Language-Aligned Waypoint (LAW) Supervision for Vision-and-Language Navigation in Continuous Environments
Sonia Raychaudhuri, Saim Wani, Shivansh Patel, Unnat Jain, Angel X. Chang
TL;DR
VLN-CE challenges arise when shortest-path supervision diverges from natural language instructions, especially off-path. The paper introduces language-aligned supervision (LAW), which guides agents toward nearest language-aligned waypoints along the reference path, with dense per-step signals and a new Waypoint Accuracy metric. A Cross-Modal Attention (CMA) model is trained using a two-stage regime (teacher forcing and DAgger) under language-aligned supervision, showing improved instruction following on VLN-CE and RxR-Habitat. Ablations indicate that LAW-based supervision consistently outperforms goal-oriented supervision and that denser LAW signals do not harm performance. The approach generalizes across datasets and offers an interpretable framework for following sub-instructions in continuous navigation tasks.
Abstract
In the Vision-and-Language Navigation (VLN) task an embodied agent navigates a 3D environment, following natural language instructions.
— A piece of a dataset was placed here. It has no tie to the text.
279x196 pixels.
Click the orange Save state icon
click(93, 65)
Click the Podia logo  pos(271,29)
A challenge in this task is how to handle 'off the path' scenarios where an agent veers from a reference path. Prior work supervises the agent with actions based on the shortest path from the agent's location to the goal, but such goal-oriented supervision is often not in alignment with the instruction. Furthermore, the evaluation metrics employed by prior work do not measure how much of a language instruction the agent is able to follow. In this work, we propose a simple and effective language-aligned supervision scheme, and a new metric that measures the number of sub-instructions the agent has completed during navigation.